Vector graphics are essential in design, providing artists with a versatile medium for creating resolution-independent and highly editable visual content. Recent advancements in vision-language and diffusion models have fueled interest in text-to-vector graphics generation. However, existing approaches often suffer from over-parameterized outputs or treat the layered structure --- a core feature of vector graphics --- as a secondary goal, diminishing their practical use. Recognizing the importance of layered SVG representations, we propose NeuralSVG, an implicit neural representation for generating vector graphics from text prompts. Inspired by Neural Radiance Fields (NeRFs), NeuralSVG encodes the entire scene into the weights of a small MLP network, optimized using Score Distillation Sampling (SDS). To encourage a layered structure in the generated SVG, we introduce a dropout-based regularization technique that strengthens the standalone meaning of each shape. We additionally demonstrate that utilizing a neural representation provides an added benefit of inference-time control, enabling users to dynamically adapt the generated SVG based on user-provided inputs, all with a single learned representation. Through extensive qualitative and quantitative evaluations, we demonstrate that NeuralSVG outperforms existing methods in generating structured and flexible SVG.

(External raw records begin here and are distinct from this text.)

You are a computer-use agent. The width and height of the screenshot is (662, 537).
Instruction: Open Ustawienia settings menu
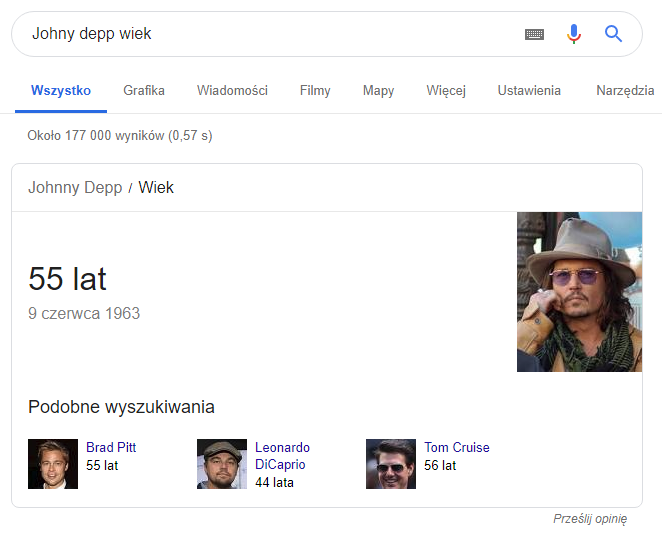[529, 91]
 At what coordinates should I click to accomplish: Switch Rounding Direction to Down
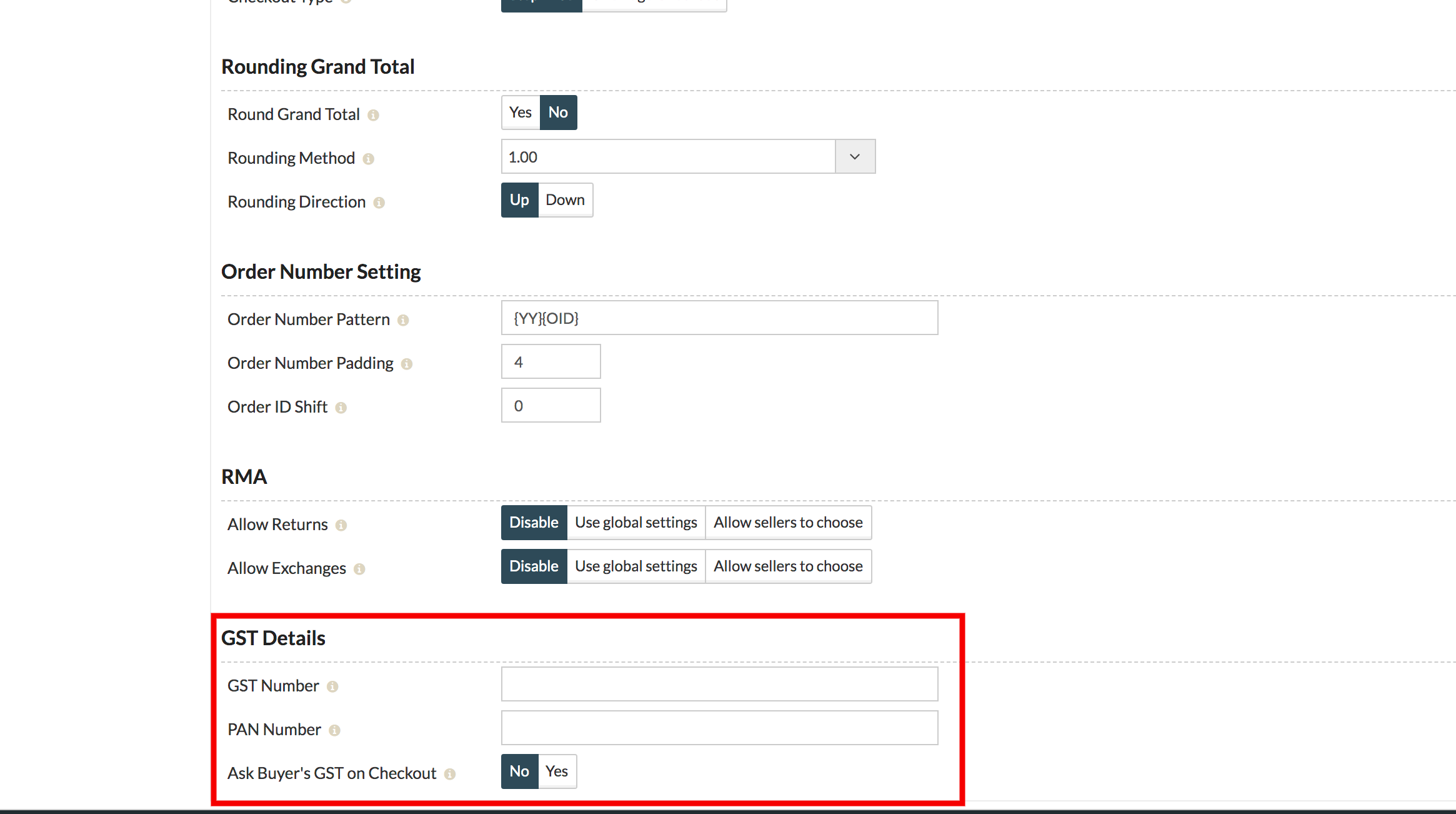[565, 200]
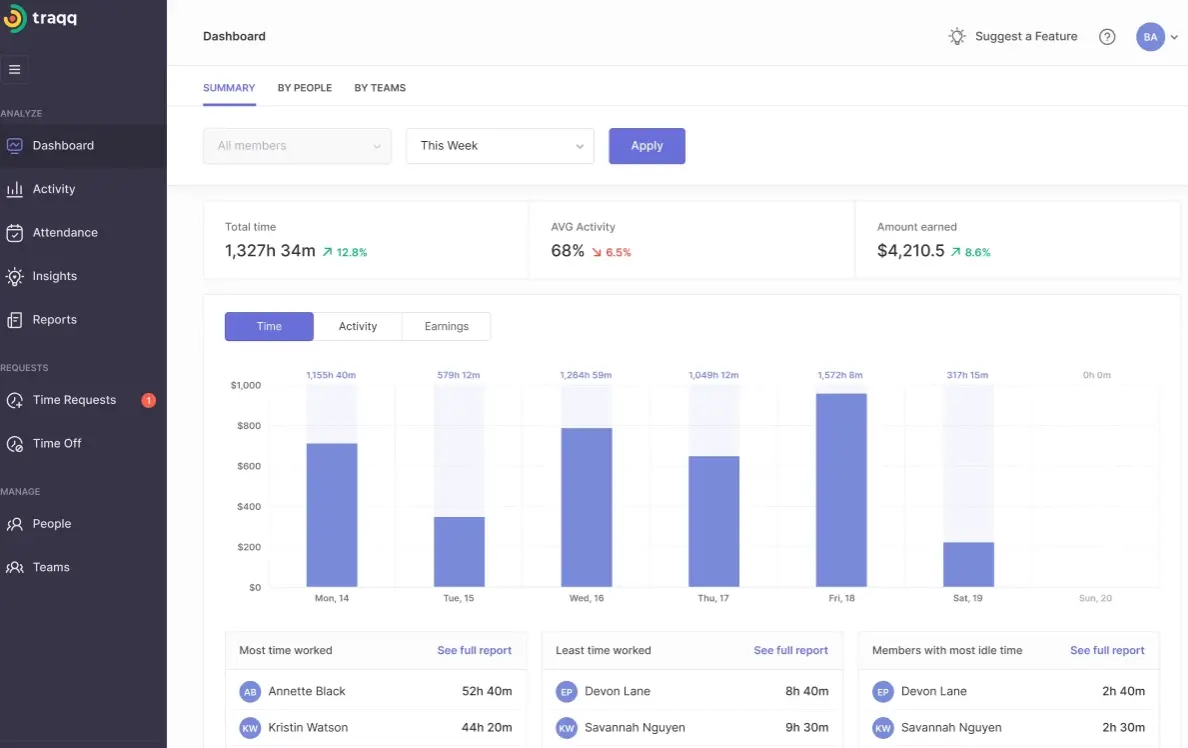Expand the BA profile account menu
This screenshot has width=1188, height=748.
pyautogui.click(x=1157, y=36)
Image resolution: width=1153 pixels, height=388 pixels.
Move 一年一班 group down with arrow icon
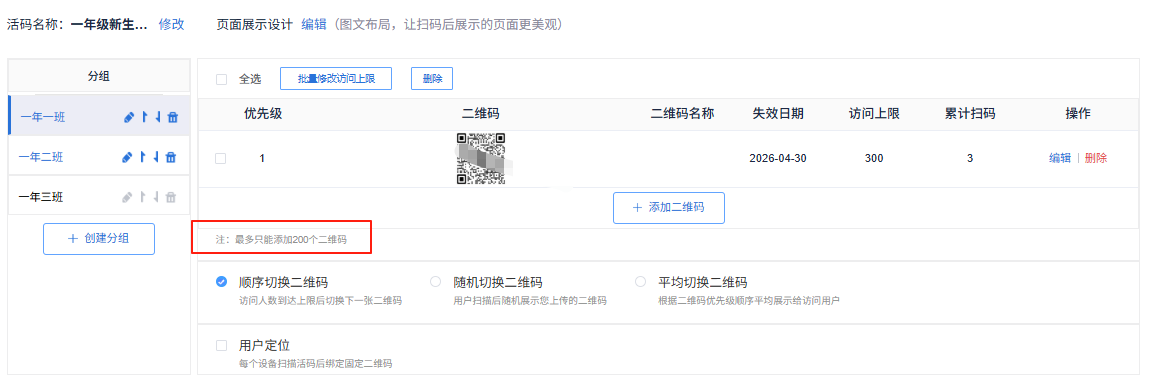(157, 117)
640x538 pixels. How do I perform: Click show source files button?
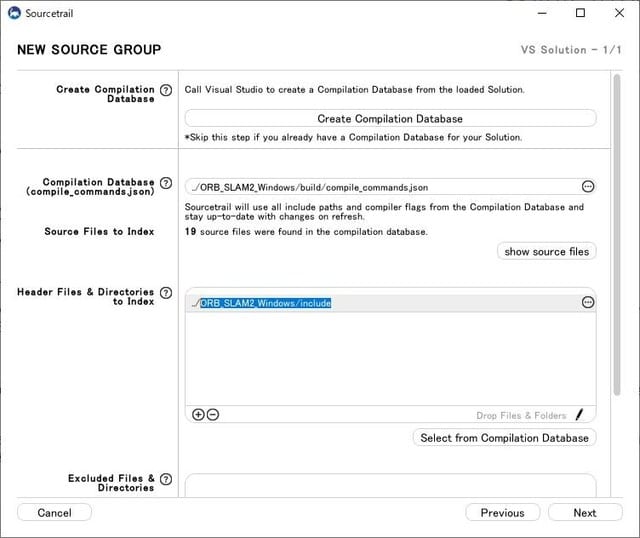[546, 252]
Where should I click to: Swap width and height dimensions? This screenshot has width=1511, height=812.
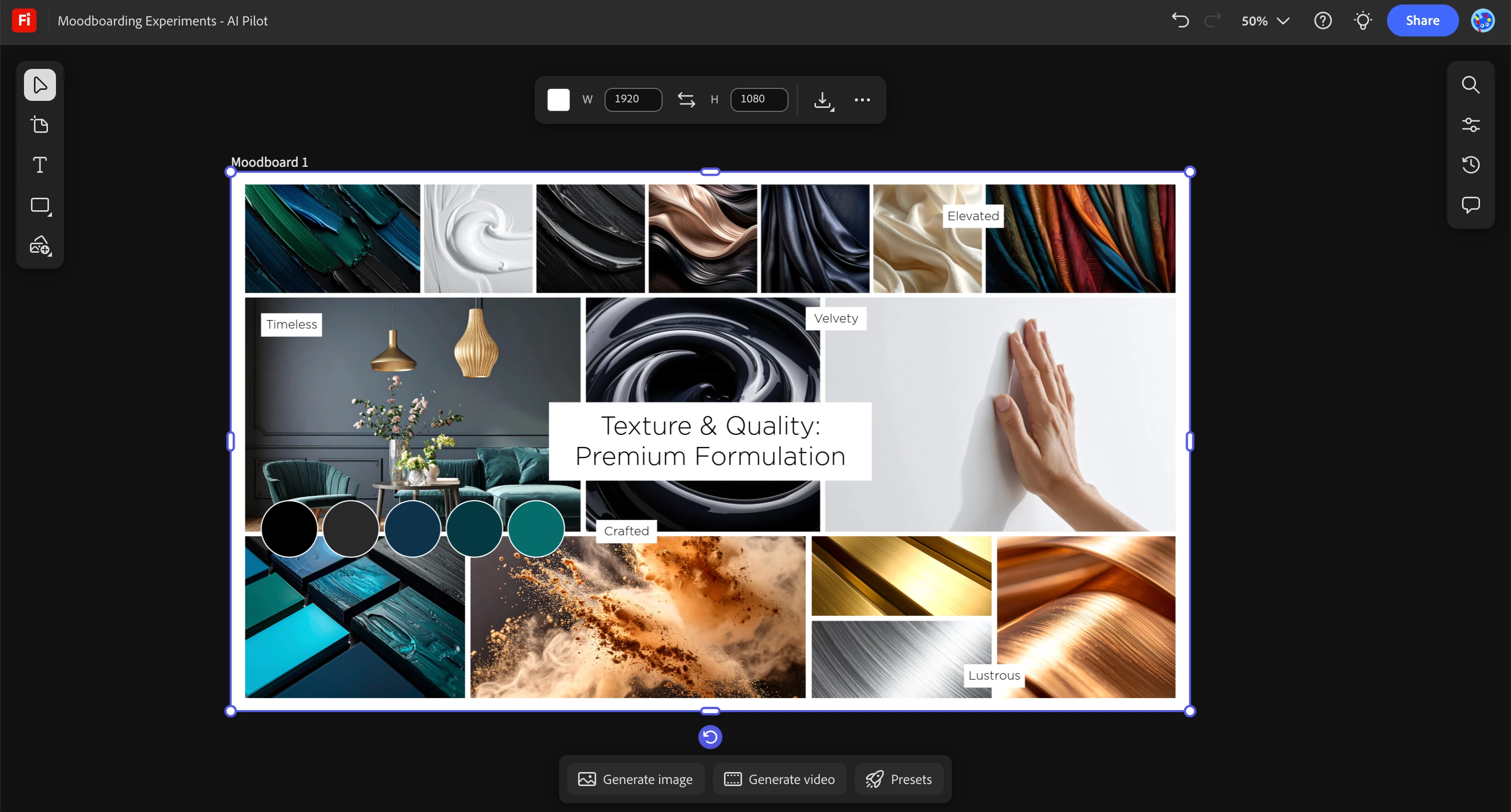(686, 100)
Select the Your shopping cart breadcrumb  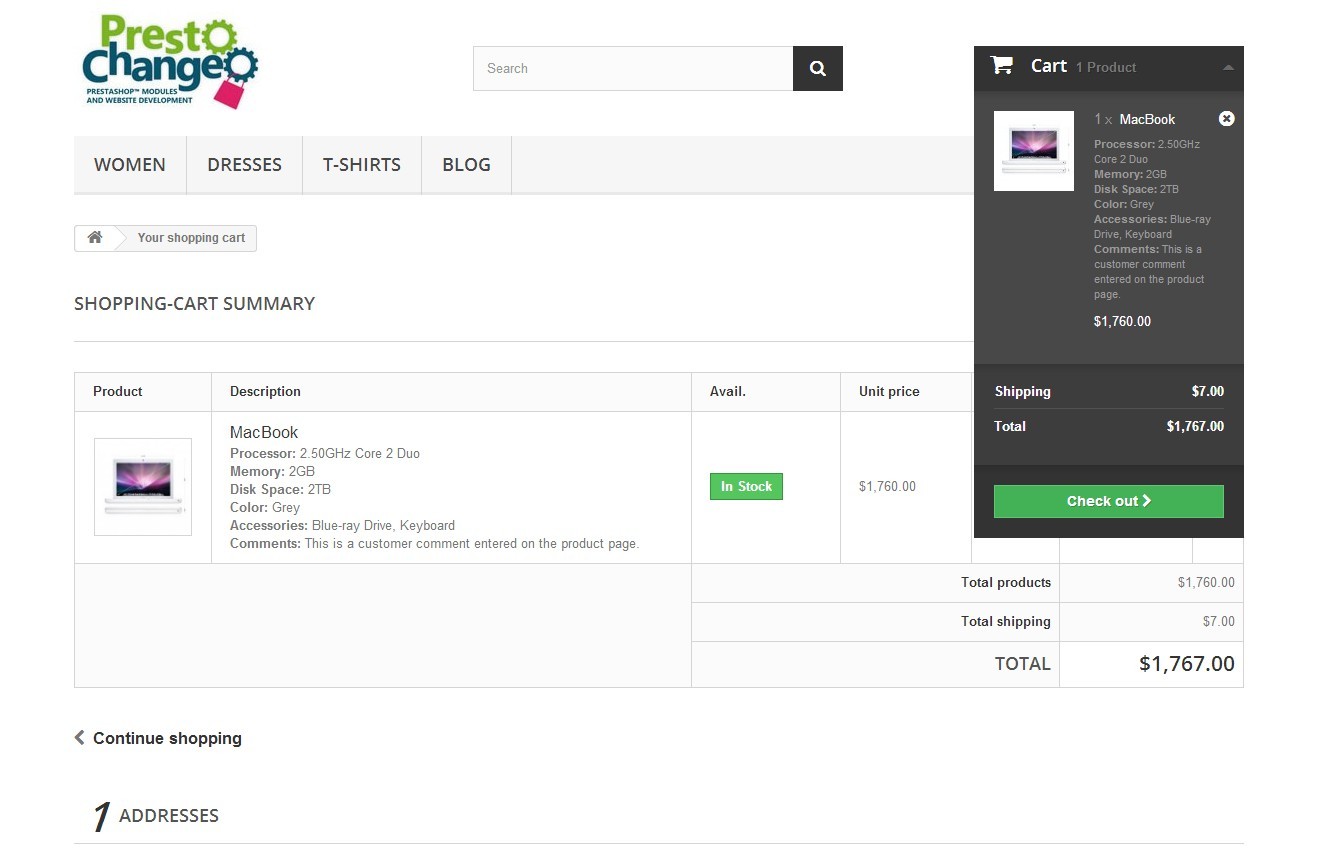[191, 238]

We show results generated by our method when keeping a varying number of learned shapes in the final rendering. Even with a small number of shapes, our approach effectively captures the coarse structure of the scene.
Given a learned representation, we render the result using different background colors specified by the user, resulting in varying color palettes in the resulting SVGs. The upper row shows colors observed during training while the bottom row shows unobserved (generalized) colors.
We present results from optimizing NeuralSVG with aspect ratios of 1:1 and 4:1. In each pair, the left image displays the generated SVG with a 1:1 aspect ratio (square format), while the right image shows the model's output with a 4:1 aspect ratio.
NeuralSVG generates sketches with varying numbers of strokes using a single network, without any modifications to the framework.